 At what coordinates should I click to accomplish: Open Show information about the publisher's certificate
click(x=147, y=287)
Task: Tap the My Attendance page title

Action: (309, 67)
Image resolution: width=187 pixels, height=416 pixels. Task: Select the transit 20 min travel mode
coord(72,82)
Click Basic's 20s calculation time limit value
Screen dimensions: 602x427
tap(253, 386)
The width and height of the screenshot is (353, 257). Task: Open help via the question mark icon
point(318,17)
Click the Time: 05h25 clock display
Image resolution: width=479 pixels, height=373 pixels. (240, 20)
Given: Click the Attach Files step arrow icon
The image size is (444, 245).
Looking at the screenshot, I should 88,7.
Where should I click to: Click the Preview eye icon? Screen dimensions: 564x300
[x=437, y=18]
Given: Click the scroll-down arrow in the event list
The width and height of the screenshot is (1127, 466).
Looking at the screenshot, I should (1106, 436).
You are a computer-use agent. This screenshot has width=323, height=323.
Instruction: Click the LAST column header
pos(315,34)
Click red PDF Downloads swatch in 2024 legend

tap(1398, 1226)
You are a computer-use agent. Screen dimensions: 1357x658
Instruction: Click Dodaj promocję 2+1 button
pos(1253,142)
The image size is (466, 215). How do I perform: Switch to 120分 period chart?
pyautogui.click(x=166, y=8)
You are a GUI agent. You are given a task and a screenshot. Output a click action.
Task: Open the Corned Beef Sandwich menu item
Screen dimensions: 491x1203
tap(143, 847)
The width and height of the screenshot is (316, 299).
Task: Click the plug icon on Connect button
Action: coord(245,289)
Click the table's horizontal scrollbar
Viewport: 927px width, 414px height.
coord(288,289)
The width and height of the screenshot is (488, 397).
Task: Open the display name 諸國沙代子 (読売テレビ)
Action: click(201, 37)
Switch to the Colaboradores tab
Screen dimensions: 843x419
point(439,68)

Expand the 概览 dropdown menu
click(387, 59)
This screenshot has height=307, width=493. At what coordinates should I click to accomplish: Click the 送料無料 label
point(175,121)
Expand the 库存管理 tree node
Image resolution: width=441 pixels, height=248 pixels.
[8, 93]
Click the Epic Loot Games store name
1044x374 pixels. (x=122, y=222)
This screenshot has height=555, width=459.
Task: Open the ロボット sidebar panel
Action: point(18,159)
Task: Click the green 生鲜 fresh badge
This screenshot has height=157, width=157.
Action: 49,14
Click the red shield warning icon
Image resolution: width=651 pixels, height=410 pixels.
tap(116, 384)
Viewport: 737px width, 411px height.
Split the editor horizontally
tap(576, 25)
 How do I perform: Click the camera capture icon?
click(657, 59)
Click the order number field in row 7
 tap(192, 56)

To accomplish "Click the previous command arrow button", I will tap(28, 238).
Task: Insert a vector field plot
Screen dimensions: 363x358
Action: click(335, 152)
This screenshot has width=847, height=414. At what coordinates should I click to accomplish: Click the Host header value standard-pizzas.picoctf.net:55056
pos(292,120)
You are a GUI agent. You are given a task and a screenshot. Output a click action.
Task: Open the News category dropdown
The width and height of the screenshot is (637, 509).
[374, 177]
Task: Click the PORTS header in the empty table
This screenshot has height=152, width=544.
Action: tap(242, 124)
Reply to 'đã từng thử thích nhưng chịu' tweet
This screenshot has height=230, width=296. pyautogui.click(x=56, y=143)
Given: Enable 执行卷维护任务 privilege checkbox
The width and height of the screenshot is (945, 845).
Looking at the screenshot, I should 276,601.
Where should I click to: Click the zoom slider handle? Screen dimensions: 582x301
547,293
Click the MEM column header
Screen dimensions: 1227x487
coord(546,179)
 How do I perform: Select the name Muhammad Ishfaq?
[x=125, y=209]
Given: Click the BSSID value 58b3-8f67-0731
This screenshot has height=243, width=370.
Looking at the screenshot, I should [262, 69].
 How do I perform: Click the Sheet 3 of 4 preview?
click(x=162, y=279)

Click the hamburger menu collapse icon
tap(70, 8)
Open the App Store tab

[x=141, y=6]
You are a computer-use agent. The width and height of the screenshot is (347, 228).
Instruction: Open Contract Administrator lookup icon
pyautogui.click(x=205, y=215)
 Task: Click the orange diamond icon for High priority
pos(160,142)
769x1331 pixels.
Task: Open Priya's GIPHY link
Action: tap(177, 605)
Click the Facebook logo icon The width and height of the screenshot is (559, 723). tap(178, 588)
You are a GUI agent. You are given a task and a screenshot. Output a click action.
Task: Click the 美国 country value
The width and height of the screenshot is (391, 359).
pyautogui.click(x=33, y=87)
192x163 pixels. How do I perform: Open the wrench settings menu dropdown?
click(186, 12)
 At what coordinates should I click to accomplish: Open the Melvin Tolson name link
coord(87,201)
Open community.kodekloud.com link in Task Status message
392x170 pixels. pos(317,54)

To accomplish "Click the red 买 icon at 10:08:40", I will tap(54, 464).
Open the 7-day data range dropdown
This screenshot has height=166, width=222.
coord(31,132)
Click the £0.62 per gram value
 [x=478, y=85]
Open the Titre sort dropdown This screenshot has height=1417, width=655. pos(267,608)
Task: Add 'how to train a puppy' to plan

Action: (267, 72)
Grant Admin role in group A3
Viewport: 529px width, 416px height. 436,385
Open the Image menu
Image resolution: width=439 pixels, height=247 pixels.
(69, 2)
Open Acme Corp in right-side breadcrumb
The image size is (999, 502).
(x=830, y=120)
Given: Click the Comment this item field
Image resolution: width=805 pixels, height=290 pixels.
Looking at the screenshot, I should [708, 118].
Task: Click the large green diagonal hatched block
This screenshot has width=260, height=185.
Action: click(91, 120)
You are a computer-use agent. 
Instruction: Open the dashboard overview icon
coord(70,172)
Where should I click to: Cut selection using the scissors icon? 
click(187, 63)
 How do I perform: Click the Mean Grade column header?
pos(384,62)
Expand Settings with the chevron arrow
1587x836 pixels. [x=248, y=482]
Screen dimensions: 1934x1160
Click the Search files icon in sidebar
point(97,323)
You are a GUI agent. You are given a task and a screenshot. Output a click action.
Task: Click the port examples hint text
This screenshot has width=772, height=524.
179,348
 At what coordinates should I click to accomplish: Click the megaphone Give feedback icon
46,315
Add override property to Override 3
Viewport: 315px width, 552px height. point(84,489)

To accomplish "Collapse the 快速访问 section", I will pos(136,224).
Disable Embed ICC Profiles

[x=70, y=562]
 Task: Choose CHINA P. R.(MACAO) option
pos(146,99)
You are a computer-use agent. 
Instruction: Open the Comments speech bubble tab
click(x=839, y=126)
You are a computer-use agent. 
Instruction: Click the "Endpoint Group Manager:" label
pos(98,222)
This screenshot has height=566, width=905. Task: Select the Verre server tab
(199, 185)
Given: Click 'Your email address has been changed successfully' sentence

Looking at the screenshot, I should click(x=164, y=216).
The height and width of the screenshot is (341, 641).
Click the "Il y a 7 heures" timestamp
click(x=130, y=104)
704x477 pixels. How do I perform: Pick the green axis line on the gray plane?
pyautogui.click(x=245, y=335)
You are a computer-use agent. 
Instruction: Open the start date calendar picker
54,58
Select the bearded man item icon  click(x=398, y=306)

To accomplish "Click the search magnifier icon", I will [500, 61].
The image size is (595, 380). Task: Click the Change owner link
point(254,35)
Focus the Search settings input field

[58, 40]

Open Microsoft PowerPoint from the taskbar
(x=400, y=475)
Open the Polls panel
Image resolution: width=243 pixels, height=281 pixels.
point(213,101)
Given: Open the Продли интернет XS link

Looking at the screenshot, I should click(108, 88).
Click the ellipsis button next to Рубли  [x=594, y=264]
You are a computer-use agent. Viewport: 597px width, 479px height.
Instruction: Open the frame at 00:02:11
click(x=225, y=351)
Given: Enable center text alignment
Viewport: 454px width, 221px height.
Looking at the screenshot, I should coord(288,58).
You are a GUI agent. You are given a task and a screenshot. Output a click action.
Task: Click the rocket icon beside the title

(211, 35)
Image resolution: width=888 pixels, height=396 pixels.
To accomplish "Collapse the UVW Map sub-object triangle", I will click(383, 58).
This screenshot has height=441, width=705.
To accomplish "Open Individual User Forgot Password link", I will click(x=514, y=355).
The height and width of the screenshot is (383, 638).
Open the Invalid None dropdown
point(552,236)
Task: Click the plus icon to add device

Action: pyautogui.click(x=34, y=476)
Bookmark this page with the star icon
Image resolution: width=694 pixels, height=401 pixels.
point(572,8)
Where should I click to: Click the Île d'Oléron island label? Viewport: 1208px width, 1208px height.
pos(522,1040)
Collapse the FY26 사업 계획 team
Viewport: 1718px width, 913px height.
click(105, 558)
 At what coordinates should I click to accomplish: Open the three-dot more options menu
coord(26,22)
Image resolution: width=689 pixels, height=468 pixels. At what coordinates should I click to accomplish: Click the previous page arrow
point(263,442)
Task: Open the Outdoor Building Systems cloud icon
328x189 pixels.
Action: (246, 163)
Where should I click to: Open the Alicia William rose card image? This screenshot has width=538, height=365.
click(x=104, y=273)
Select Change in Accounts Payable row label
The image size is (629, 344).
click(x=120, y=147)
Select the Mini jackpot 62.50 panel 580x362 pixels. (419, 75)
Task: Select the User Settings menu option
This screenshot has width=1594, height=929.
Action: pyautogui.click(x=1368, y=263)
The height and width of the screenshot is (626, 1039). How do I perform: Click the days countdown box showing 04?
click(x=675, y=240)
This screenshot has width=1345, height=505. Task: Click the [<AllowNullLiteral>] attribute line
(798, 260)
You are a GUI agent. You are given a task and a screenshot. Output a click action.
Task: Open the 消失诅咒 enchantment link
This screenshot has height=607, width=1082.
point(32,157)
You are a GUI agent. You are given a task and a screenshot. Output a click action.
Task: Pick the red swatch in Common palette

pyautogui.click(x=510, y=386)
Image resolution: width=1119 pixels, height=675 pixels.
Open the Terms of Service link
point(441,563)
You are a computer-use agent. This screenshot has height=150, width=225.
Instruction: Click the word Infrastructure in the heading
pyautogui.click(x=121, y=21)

----

Using the listing, count the lines where the word "User" appears and reply with only that number.

2